Reply-To: paul.szabo@sydney.edu.au > Did you raise this request ... on the linux-nfs@vger list? Sorry, no. The reason I reported to bugzilla.kernel.org was because Moritz Muehlenhoff <jmm@inutil.org> told me to do so in http://bugs.debian.org/384922#147 Then I asked how to follow up on linux-nfs@vger.kernel.org in http://bugs.debian.org/384922#159 but did not receive a reply. Cheers, Paul Paul Szabo psz@maths.usyd.edu.au http://www.maths.usyd.edu.au/u/psz/ School of Mathematics and Statistics University of Sydney Australia
bugzilla-daemon@bugzilla.kernel.org wrote: > I asked how to follow up on linux-nfs@vger.kernel.org in > http://bugs.debian.org/384922#159 > but did not receive a reply. Okay, better late than never. The answer to > Is there anything I should do? I would not know what user interface to > propose. is that the kind people on the linux-nfs should be able to help with coming up with a good user interface. The point of writing to that mailing list is to get hints about the design and ideally to find some likeminded people to carry it out. Thanks for your work, and hope that helps.
Reply-To: paul.szabo@sydney.edu.au Now followed up on linux-nfs@vger.kernel.org mailing list, please see: http://www.spinics.net/lists/linux-nfs/msg23450.html Cheers, Paul Paul Szabo psz@maths.usyd.edu.au http://www.maths.usyd.edu.au/u/psz/ School of Mathematics and Statistics University of Sydney Australia
[ Tried to send this to bugzilla-daemon@bugzilla.kernel.org on 5 Oct 2011 but that bounced. ] The consensus on the linux-nfs@vger.kernel.org mailing list: http://www.spinics.net/lists/linux-nfs/msg23450.html http://www.spinics.net/lists/linux-nfs/msg24148.html http://www.spinics.net/lists/linux-nfs/msg24468.html is to use NFSv4 with kerberos authentication. Since kerberos only has a concept of "principals" (i.e. UIDs) but not of groups, we cannot be affected by privileged GIDs sent by the client; and user mapping is provided with idmapd. However, NFSv4 is regarded as "experimental" in my (Debian squeeze) version of the kernel; and kerberos is not simple to set up or to use. Maybe, I will try to add code to mountd and to the kernel to do things "right", even with NFSv3. Cheers, Paul Paul Szabo psz@maths.usyd.edu.au http://www.maths.usyd.edu.au/u/psz/ School of Mathematics and Statistics University of Sydney Australia
"NFSv4 is regarded as "experimental" in my (Debian squeeze) version of the kernel" Note that krb5 also work with NFSv3, and I'd expect the kernel included in squeeze to have reasonable rpcsec_gss/krb5 support. "kerberos is not simple to set up or to use." That's something we should fix.

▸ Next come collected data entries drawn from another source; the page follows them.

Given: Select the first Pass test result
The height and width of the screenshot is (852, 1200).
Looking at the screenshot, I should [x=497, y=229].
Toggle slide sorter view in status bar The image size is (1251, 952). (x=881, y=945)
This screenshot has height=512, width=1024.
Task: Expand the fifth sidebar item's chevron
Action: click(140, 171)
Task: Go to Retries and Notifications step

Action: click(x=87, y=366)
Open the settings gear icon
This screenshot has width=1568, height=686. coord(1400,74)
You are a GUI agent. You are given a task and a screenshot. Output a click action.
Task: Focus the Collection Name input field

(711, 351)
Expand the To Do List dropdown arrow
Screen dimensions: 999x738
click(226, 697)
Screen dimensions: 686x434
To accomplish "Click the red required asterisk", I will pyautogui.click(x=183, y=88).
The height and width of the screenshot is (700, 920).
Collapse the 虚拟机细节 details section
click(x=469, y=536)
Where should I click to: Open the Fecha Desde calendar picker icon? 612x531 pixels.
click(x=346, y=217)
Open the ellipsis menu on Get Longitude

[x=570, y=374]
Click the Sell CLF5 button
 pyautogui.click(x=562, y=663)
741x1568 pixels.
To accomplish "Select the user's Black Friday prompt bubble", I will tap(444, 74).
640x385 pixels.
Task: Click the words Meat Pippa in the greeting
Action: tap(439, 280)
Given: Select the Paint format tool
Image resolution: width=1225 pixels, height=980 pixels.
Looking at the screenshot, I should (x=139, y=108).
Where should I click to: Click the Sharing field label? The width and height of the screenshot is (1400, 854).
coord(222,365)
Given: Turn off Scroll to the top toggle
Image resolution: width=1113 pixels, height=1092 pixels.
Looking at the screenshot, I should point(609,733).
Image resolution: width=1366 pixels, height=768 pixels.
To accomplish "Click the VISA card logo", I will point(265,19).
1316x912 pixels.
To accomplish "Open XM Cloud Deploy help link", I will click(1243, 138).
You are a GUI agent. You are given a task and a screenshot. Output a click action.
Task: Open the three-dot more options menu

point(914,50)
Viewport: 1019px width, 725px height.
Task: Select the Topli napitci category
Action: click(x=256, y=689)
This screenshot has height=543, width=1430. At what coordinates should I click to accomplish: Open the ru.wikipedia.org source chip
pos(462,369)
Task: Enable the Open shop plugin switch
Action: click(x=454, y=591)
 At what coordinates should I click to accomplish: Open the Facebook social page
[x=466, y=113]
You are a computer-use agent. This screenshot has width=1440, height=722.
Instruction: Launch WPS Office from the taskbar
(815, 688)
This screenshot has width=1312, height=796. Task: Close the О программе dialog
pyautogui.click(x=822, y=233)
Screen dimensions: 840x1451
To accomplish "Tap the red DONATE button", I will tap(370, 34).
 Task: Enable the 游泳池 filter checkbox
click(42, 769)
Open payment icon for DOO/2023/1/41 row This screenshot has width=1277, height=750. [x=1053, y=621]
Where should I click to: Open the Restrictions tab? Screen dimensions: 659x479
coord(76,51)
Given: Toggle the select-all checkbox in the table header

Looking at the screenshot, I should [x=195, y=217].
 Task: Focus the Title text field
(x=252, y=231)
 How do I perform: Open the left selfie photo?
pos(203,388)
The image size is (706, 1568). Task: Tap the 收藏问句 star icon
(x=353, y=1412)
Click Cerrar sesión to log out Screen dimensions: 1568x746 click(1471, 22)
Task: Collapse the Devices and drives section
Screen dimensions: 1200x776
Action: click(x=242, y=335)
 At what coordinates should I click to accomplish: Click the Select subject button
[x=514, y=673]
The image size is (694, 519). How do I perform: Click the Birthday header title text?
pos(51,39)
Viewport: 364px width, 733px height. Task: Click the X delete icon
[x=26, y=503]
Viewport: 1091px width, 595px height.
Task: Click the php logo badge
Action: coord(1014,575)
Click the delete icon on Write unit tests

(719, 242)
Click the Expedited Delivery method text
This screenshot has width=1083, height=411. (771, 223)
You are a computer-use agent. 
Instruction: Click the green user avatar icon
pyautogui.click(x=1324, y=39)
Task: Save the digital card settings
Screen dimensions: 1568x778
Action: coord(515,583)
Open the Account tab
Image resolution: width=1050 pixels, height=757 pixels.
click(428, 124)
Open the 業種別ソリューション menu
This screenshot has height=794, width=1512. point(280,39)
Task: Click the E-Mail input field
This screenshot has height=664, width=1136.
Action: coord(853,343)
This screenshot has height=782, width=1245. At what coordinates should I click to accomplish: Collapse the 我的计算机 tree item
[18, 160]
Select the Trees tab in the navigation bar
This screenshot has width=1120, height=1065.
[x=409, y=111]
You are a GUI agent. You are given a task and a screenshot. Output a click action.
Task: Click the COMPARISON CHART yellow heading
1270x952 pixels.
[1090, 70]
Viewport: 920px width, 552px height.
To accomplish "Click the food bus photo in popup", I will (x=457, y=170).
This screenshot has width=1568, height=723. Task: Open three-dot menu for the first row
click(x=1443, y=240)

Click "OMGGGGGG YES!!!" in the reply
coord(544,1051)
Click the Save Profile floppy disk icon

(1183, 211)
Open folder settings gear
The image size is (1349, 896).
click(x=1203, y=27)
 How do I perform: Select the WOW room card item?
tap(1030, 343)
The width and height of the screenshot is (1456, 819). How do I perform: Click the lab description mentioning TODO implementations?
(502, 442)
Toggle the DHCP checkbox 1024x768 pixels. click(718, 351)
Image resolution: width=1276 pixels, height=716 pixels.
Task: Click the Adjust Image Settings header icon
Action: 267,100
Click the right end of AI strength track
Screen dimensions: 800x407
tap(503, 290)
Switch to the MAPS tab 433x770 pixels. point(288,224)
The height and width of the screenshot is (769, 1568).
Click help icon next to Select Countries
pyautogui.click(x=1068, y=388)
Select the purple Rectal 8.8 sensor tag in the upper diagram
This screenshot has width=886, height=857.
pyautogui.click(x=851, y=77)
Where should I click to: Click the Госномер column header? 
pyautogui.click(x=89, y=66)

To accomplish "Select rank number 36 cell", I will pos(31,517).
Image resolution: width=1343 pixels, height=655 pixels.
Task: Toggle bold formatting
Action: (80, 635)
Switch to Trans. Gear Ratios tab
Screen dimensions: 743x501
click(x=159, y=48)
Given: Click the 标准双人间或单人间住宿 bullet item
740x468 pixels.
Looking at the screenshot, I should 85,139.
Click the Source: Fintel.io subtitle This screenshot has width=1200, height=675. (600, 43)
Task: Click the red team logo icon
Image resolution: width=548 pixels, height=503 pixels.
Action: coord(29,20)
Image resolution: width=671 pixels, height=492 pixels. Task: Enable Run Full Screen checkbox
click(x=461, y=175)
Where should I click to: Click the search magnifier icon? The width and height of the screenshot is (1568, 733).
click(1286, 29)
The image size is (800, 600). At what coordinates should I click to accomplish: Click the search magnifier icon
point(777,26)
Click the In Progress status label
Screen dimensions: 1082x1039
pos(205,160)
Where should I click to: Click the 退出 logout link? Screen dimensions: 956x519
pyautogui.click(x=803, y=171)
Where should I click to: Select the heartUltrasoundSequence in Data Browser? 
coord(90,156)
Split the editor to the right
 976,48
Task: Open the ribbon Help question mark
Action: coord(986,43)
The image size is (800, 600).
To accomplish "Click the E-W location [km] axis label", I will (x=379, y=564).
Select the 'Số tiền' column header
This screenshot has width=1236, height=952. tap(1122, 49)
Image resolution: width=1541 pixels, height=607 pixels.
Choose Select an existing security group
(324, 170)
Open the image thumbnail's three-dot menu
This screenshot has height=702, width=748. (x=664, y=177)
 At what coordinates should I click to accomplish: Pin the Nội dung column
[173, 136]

>> The consensus on the linux-nfs@vger.kernel.org mailing list ... >> is to use NFSv4 with kerberos authentication. ... >> However, NFSv4 is regarded as "experimental" in my (Debian squeeze) >> version of the kernel... > > Note that krb5 also work with NFSv3 ... But I was told that would not fix this problem, e.g.: http://www.spinics.net/lists/linux-nfs/msg23488.html when the client issues a chown/chgrp request, the uid/gid is used directly - idmap does not have a chance to filter/translate it (in v4 it does). When the client issues a getattr, the uid/gid are passed through unchanged. idmap does not get to translate it (in v4 it does). > ... and I'd expect the kernel included in > squeeze to have reasonable rpcsec_gss/krb5 support. Yes that seems fine, I did not need any kernel changes to enable NFSv4 with krb authentication, other than to turn on CONFIG_NFS_V4 CONFIG_NFSD_V4 CONFIG_RPCSEC_GSS_KRB5 in the kernel configs. >> ... kerberos is not simple to set up or to use. > > That's something we should fix. Cheers, Paul Paul Szabo psz@maths.usyd.edu.au http://www.maths.usyd.edu.au/u/psz/ School of Mathematics and Statistics University of Sydney Australia
Doesn't seem like anyone has plans to work on the original request; closing for now.